• **RECORDS SHOWN**
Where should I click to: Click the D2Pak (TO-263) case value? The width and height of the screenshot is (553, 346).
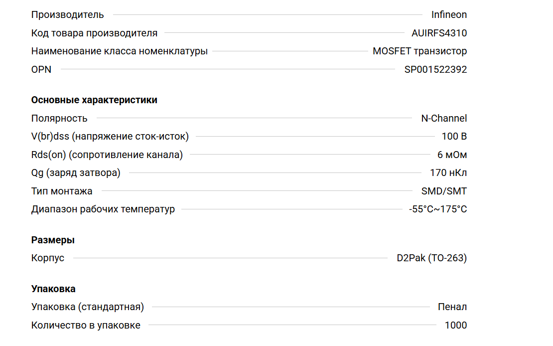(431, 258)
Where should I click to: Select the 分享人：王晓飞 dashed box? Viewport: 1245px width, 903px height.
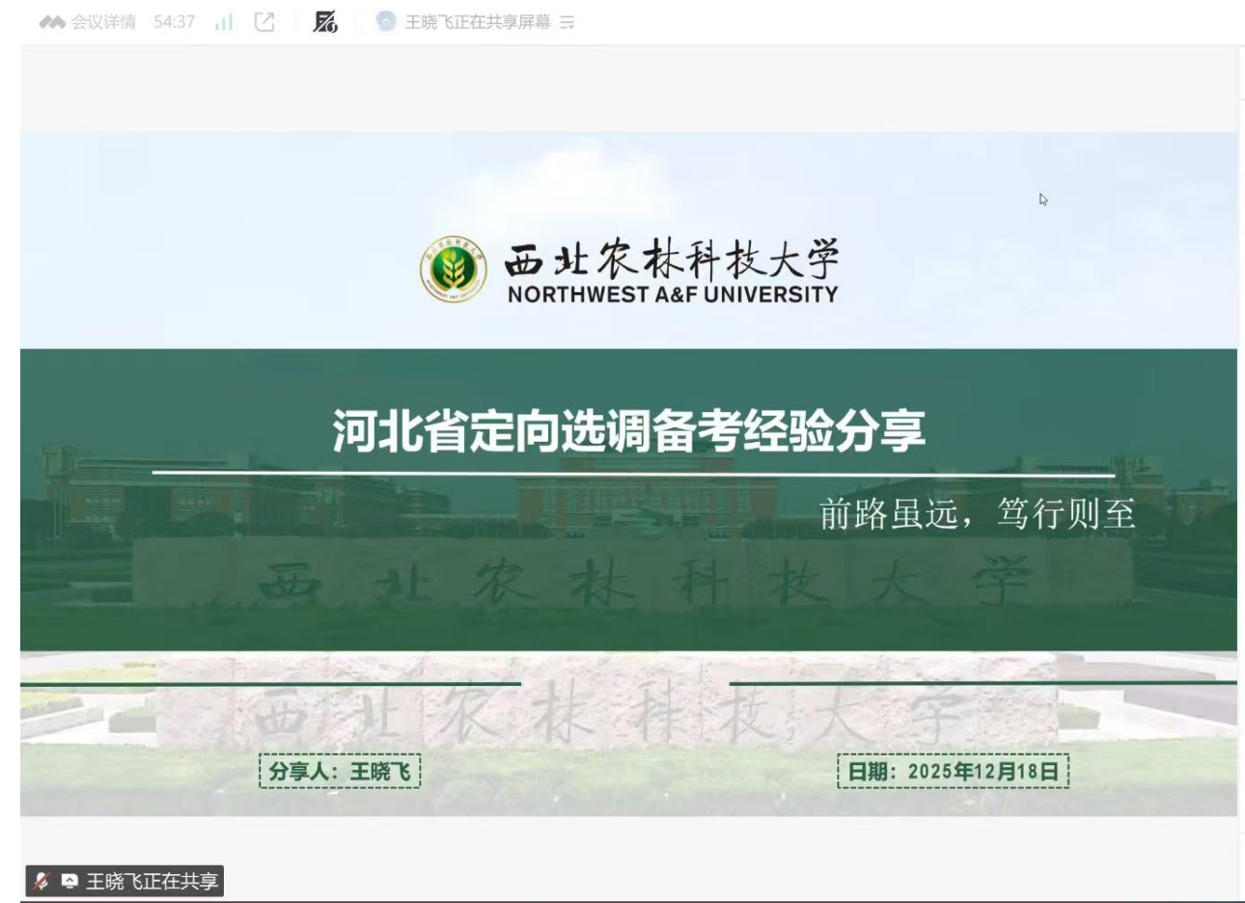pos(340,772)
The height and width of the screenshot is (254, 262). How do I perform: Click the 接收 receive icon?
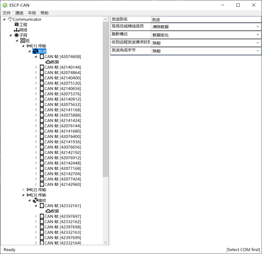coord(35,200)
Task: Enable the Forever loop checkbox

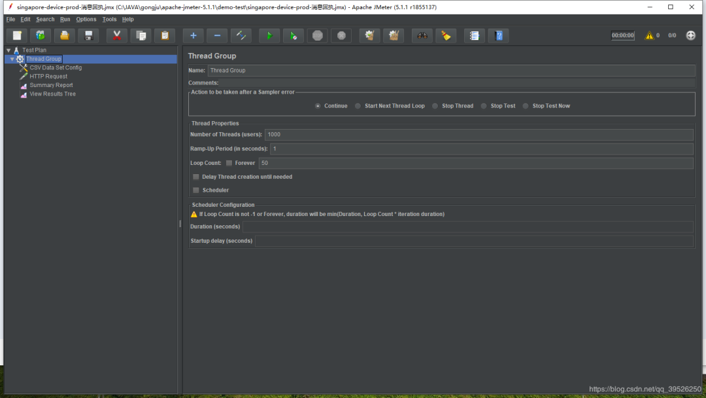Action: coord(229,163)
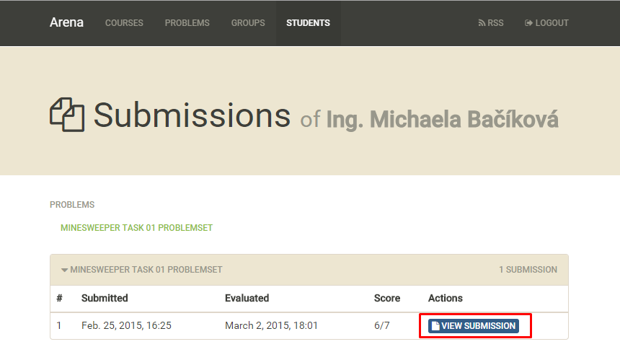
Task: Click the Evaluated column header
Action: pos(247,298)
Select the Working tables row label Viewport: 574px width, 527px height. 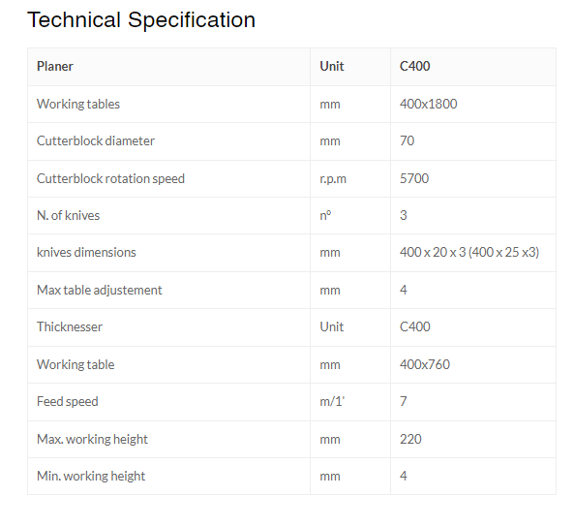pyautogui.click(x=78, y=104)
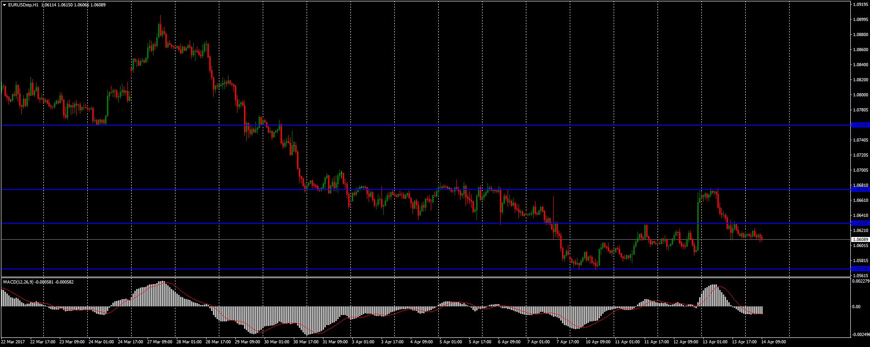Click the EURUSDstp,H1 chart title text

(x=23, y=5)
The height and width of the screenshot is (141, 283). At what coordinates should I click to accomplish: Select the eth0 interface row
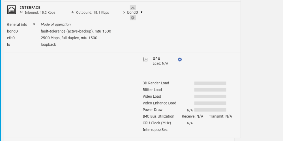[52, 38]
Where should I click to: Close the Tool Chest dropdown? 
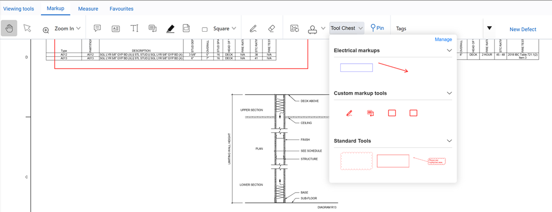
==
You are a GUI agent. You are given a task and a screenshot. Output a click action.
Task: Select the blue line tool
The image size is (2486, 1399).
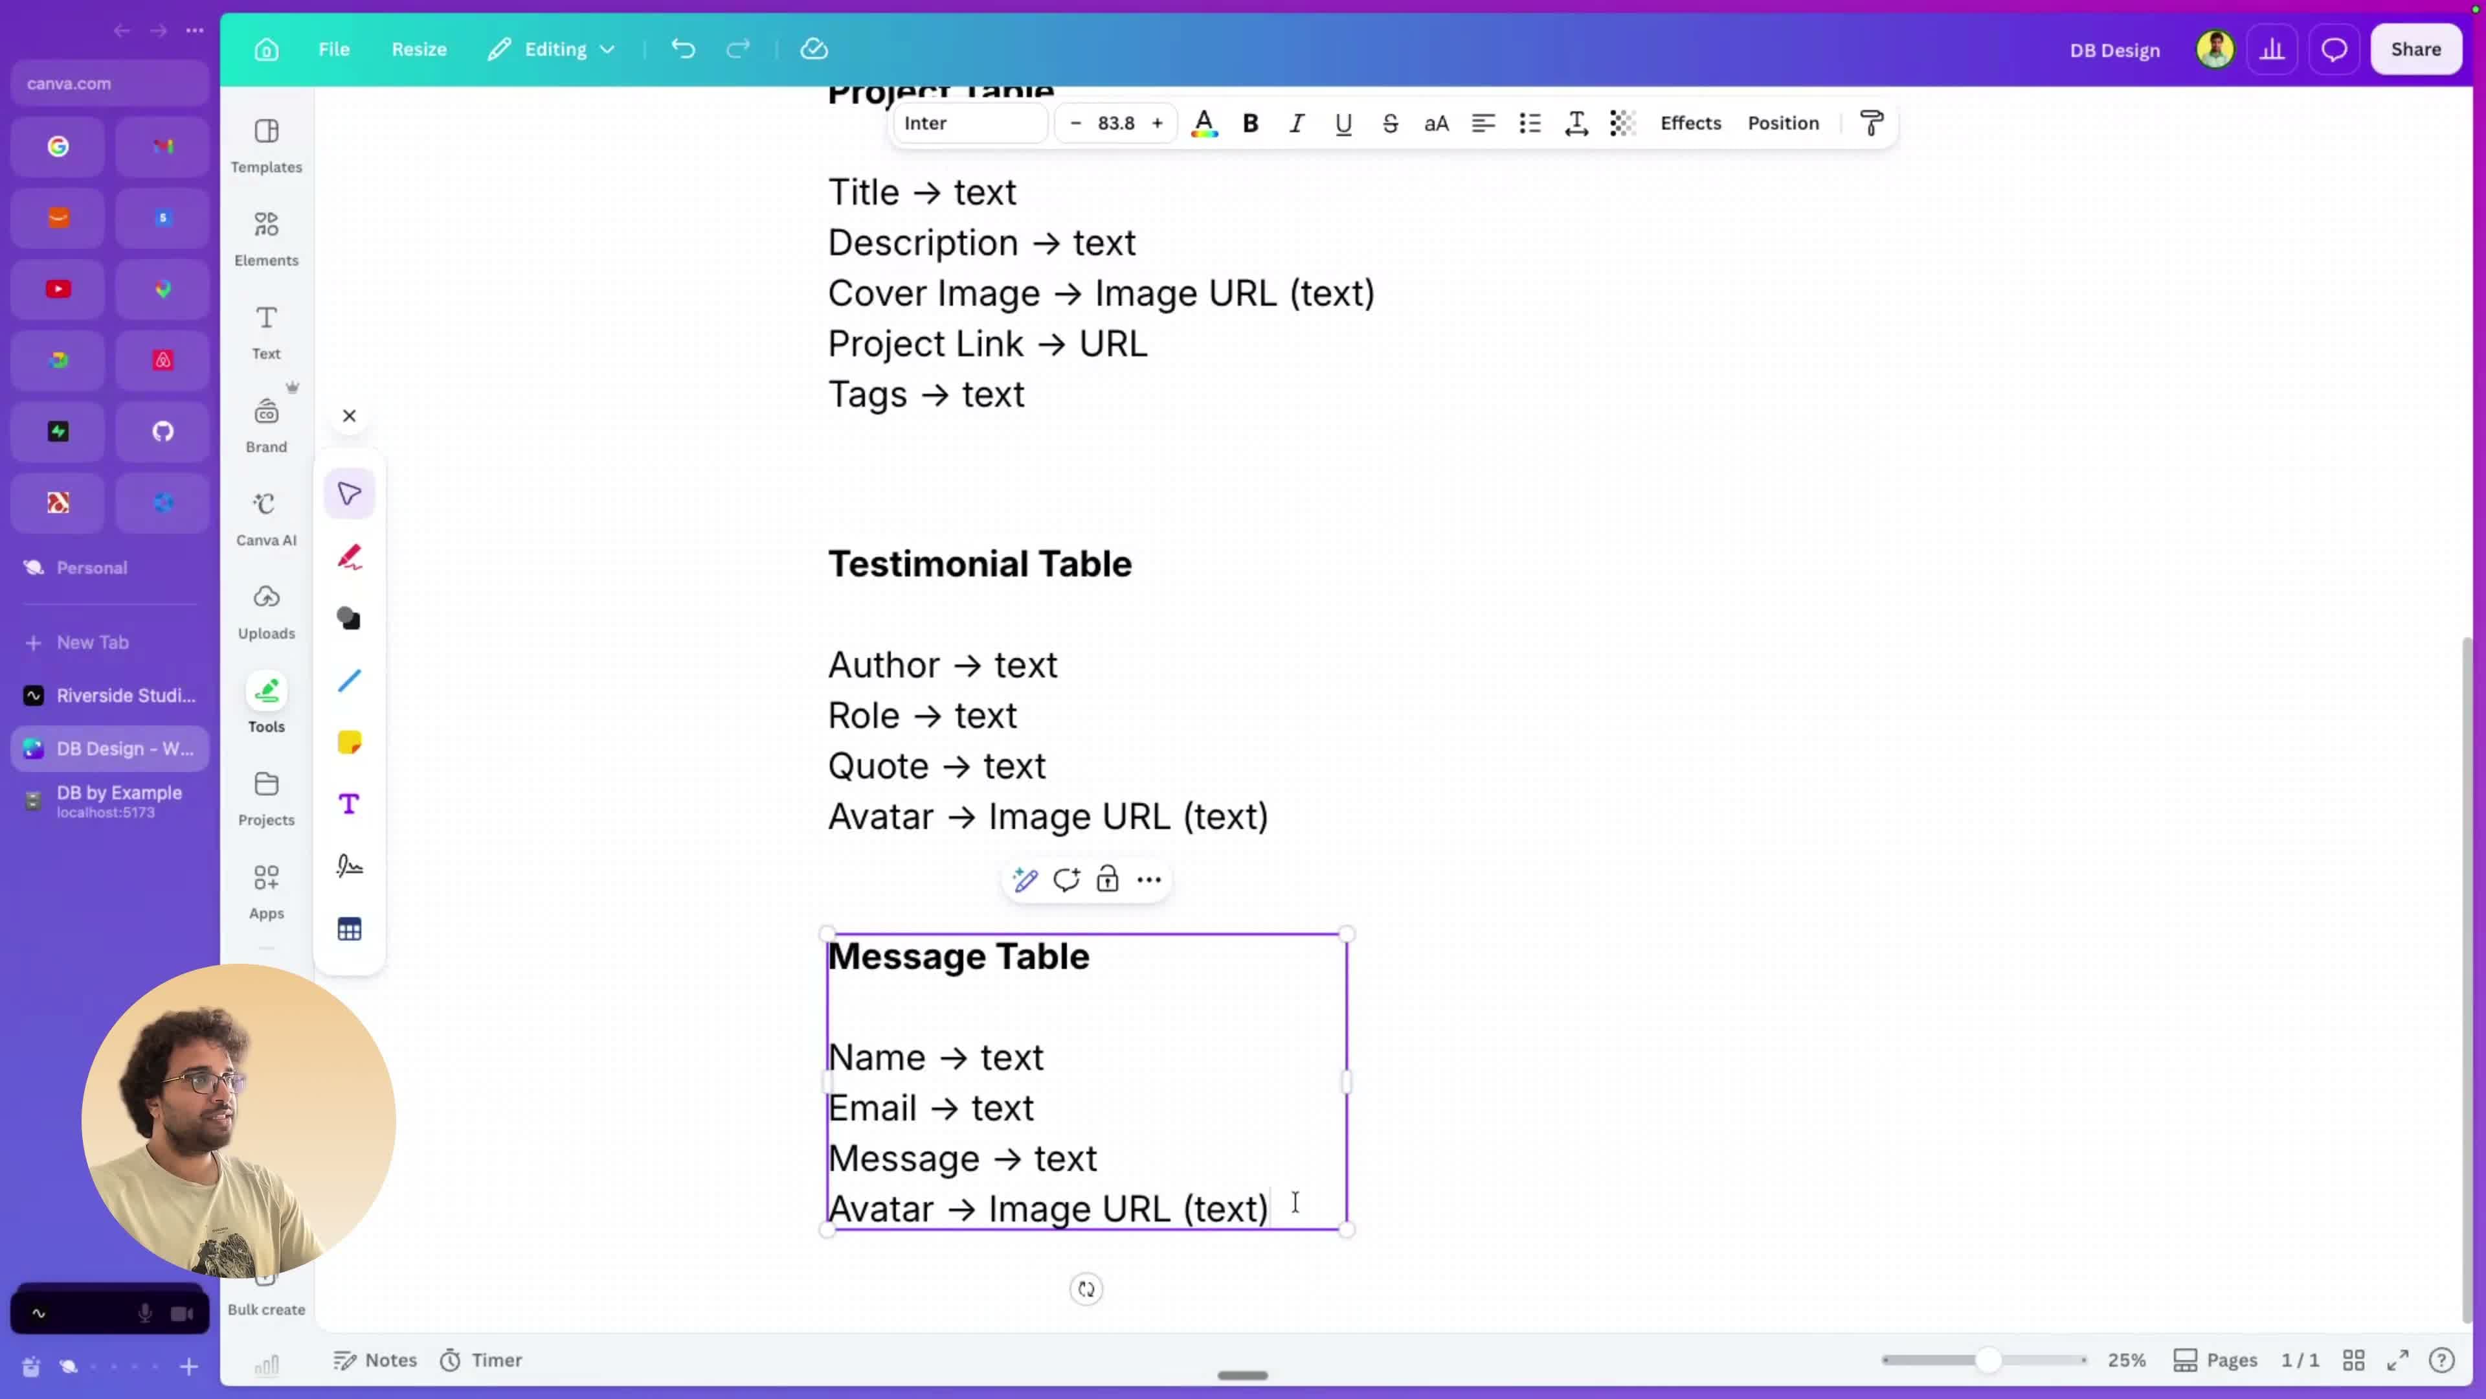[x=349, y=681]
---
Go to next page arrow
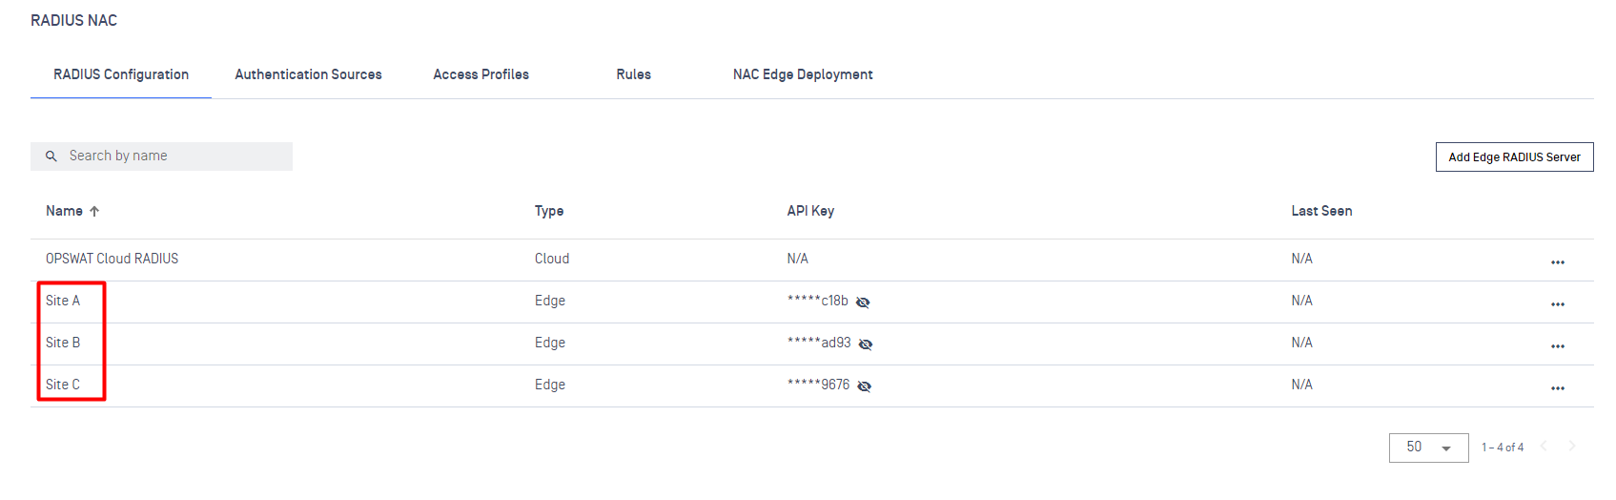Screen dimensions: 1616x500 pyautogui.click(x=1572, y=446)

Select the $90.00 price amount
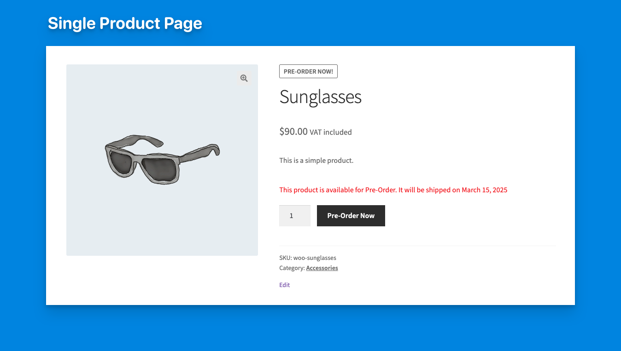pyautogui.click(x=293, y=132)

• **WORK REQUIRED**
Your task is to copy only the lines above starting at the one containing "The height and width of the screenshot is (141, 283)." and ending at the one containing "Where should I click to: Close". Copy them exactly, both ends included, and omit the pictures.

• **RESPONSE**
The height and width of the screenshot is (141, 283). At what coordinates should I click to accomplish: Select the eth0 interface row
[52, 38]
Where should I click to: Close the Tool Chest dropdown? 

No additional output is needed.